Establishing the hardware section in configuration.nix

New to the communiity here, I’ve read the NixOS language doc. I can follow along. But to demonstrate the syntax of the nix language, the authors use basic variables and arithmatic. I personally find it ambiguous to interpolate 1 into a and b and then sum them together to make 2. I can’t imagine using that operation very frequently in production NixOS environments.

I know where to place the hardware configuration inside /etc/nixos/configuration.nix - - but where can I learn or read more about what to fill in here to make sure NixOS is configured to recognize my Intel CPU and AMD GPU and my integrated NIC on my Asus mobo?

I would have thought that with Linux in general handles CPU/GPU/mobo drivers are configured natively within the kernel - - the hardware should just work when booting the NixOS iso on live media like USB.

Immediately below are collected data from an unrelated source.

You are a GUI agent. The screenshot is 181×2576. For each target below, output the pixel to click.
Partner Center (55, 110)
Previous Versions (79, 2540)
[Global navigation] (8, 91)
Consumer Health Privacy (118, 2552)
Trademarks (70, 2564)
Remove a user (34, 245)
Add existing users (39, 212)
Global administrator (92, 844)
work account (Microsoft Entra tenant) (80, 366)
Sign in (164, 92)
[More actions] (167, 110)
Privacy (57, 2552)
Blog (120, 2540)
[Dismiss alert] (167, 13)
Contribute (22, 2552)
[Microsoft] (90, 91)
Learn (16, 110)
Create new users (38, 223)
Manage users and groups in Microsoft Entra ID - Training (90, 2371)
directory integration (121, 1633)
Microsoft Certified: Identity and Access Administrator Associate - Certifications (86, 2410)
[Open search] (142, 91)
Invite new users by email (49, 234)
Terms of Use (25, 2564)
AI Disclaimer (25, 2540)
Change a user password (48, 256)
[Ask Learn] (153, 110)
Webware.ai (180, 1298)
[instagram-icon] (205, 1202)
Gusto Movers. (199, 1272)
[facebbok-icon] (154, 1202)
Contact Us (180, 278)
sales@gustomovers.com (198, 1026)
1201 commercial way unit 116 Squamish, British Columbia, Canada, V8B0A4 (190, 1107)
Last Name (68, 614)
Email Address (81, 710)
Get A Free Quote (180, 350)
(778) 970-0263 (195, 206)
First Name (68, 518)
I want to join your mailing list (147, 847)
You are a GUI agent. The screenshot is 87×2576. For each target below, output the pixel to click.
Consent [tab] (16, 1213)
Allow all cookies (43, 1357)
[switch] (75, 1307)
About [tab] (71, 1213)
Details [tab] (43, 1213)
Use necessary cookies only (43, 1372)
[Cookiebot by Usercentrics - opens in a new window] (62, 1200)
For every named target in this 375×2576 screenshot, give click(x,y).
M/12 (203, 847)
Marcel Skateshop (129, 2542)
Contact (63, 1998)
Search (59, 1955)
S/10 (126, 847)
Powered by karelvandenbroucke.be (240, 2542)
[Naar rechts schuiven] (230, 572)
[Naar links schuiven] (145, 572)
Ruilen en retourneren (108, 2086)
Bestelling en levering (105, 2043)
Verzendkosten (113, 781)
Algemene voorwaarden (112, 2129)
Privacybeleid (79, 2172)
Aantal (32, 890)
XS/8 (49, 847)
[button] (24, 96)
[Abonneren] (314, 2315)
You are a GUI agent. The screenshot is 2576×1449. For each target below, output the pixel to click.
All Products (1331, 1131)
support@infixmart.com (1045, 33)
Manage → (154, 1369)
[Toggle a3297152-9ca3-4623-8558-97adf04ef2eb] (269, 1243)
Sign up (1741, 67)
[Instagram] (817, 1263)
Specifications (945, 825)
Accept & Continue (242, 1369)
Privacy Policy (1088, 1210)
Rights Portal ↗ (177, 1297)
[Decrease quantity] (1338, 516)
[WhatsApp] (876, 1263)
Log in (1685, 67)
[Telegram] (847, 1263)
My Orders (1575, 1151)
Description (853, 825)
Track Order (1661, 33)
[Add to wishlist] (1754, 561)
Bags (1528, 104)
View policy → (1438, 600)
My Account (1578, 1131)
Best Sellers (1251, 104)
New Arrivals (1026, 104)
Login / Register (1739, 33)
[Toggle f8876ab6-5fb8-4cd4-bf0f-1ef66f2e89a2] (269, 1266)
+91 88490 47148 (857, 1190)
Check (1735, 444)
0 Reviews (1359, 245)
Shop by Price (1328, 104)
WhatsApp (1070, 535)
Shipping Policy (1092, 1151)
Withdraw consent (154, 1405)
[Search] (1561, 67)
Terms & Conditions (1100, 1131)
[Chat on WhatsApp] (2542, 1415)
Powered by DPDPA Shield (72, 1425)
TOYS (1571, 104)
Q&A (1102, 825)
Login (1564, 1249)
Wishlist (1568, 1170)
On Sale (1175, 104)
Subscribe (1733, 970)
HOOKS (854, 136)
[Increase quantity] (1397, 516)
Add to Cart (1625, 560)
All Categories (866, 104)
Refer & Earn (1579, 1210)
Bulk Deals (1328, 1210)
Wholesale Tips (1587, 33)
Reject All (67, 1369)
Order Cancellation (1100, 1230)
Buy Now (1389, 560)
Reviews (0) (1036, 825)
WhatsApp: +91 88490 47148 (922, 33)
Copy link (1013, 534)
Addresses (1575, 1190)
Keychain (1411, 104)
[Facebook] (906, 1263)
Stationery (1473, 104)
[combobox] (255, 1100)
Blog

An annotated sample configuration.nix demonstrating common and not so common hardware configurations in production environments I think could be instructive. Can someone direct me to a doc which explains that?

I personally find it ambiguous to interpolate 1 into a and b and then sum them together to make 2 . I can’t imagine using that operation very frequently in production NixOS environments.

Nix is not really a general purpose language, but it’s not used exclusively for writing system configurations either. For example, for your shiny declarative configuration to be actually useful, someone had to implement what every option does and the implementation is written in Nix. The kernel and every software you installed was configured, built and packaged by writing recipes in Nix.

I know where to place the hardware configuration inside /etc/nixos/configuration.nix - - but where can I learn or read more about what to fill in here to make sure NixOS is configured to recognize my Intel CPU and AMD GPU and my integrated NIC on my Asus mobo?

Unless you’ve an interest in learning how NixOS works, you’re not supposed to care. If you use nixos-generate-config to bootstrap your configuration and have a desktop PC you’re ok.

For special (read troublesome) hardware like handeld devices, SBCs and some laptops you may want to look at nixos-hardware, which has more fine-tuned configurations.